表观遗传学

Centromeres are sites of spindle attachment for chromosome segregation. During meiosis, recombination is absent at
centromeres and surrounding regions. To understand the molecular basis for recombination suppression, we have
comprehensively annotated the 3.5-Mb region that spans a fully sequenced rice centromere. Although transcriptional
analysis showed that the 750-kb CENH3-containing core is relatively deficient in genes, the recombination-free region
differs little in gene density from flanking regions that recombine. Likewise, the density of transposable elements is similar
between the recombination-free region and flanking regions. We also measured levels of histone H4 acetylation and histone
H3 methylation at 176 genes within the 3.5-Mb span. Active genes showed enrichment of H4 acetylation and H3K4
dimethylation as expected, including genes within the core.
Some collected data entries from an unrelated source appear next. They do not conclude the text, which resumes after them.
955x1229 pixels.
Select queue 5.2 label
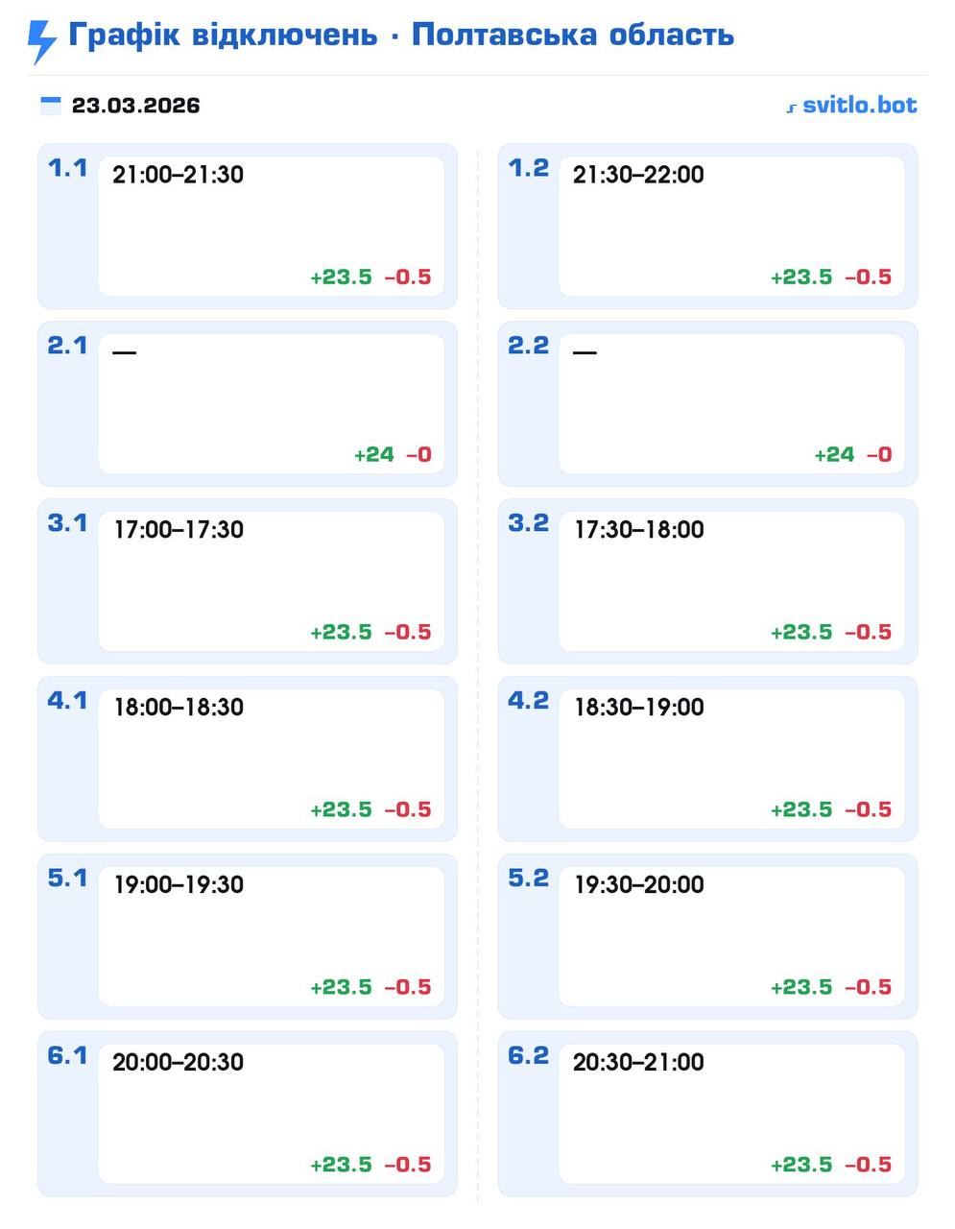[x=528, y=879]
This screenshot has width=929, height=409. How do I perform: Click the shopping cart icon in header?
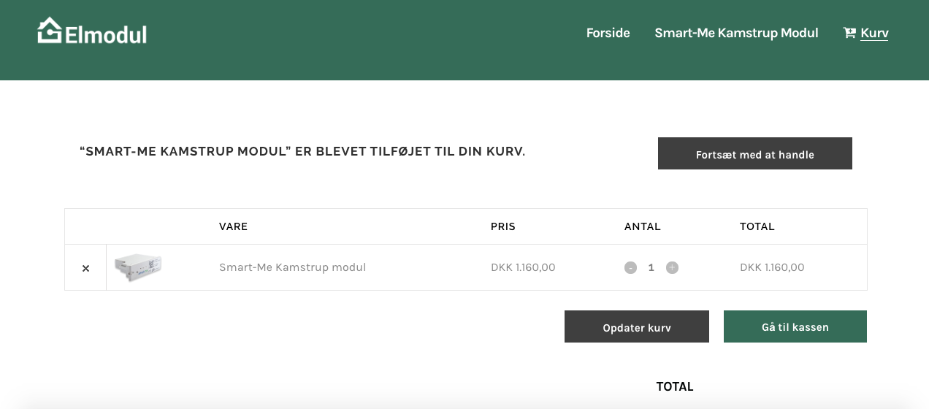[x=849, y=33]
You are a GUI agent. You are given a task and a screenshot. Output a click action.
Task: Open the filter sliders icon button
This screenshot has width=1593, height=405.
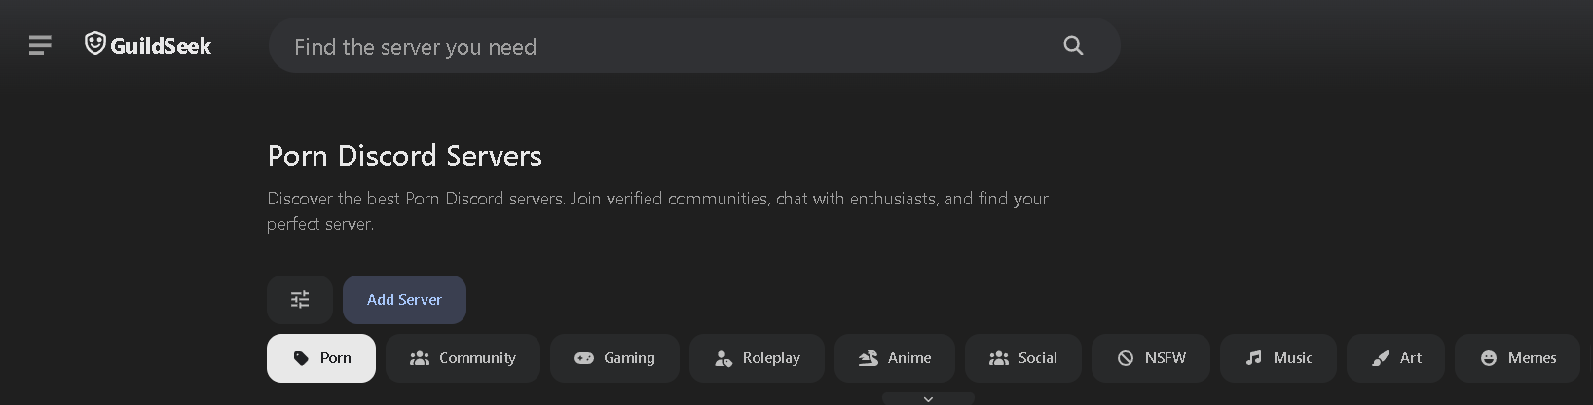(x=300, y=300)
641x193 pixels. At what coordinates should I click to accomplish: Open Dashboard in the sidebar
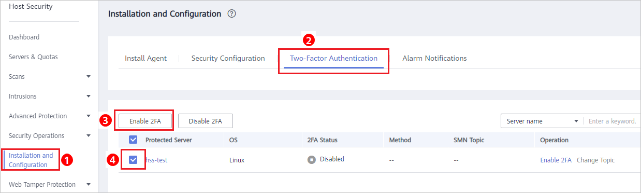(x=24, y=37)
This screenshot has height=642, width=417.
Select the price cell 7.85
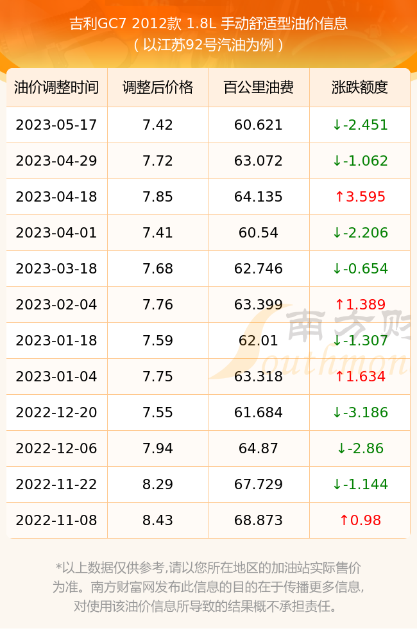(158, 197)
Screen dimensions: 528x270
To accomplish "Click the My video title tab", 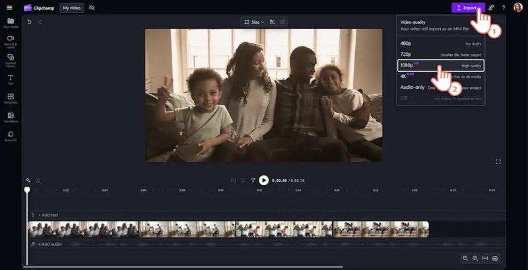I will (x=72, y=8).
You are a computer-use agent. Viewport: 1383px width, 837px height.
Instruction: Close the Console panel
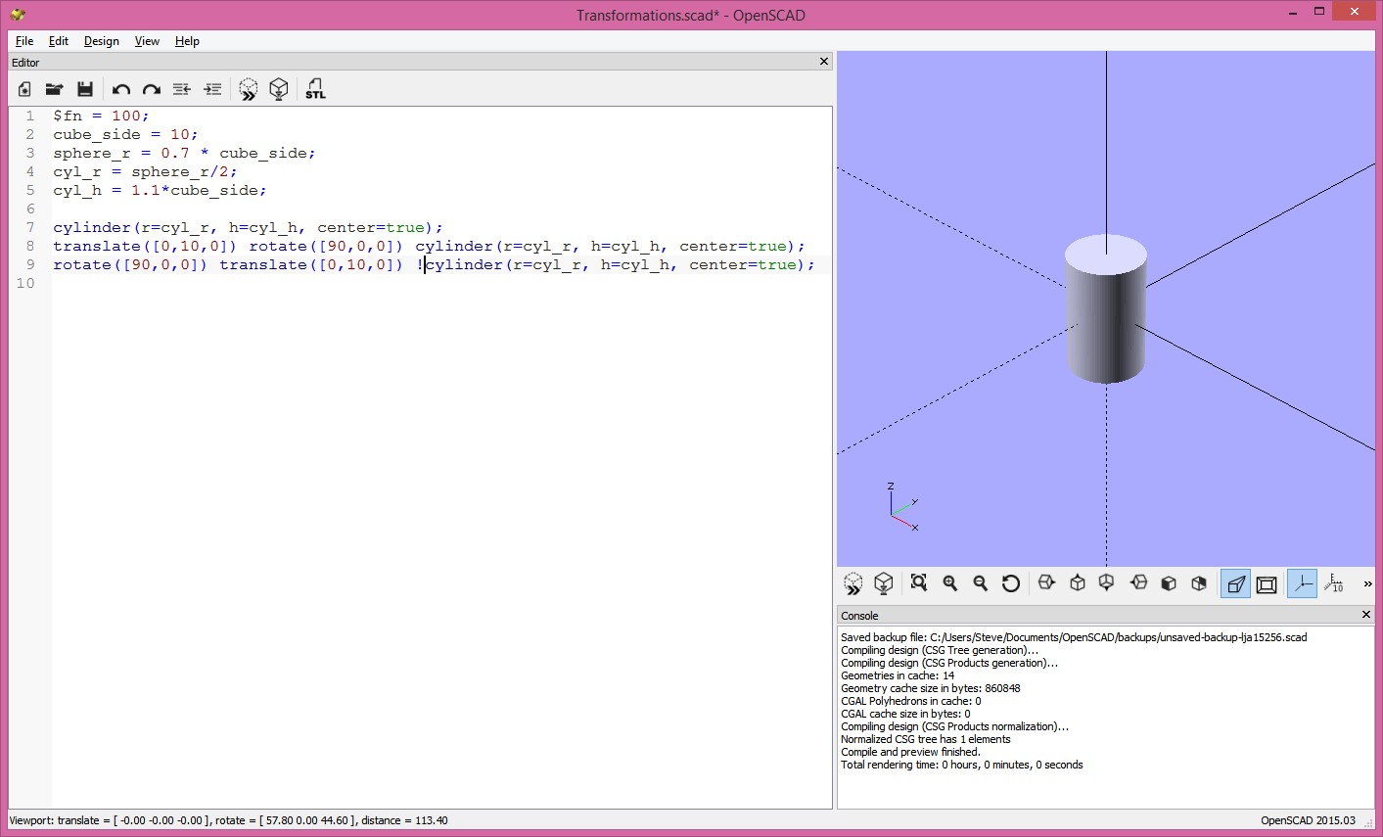tap(1365, 615)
Our inability to detect sequence or histone modification
features that distinguish recombination-free regions from flanking regions that recombine suggest that recombination
suppression is an epigenetic feature of centromeres maintained by the assembly of CENH3-containing nucleosomes within
the core. CENH3-containing centrochromatin does not appear to be distinguished by a unique combination of H3 and H4
modifications. Rather, the varied distribution of histone modifications might reflect the composition and abundance of
sequence elements that inhabit centromeric DNA.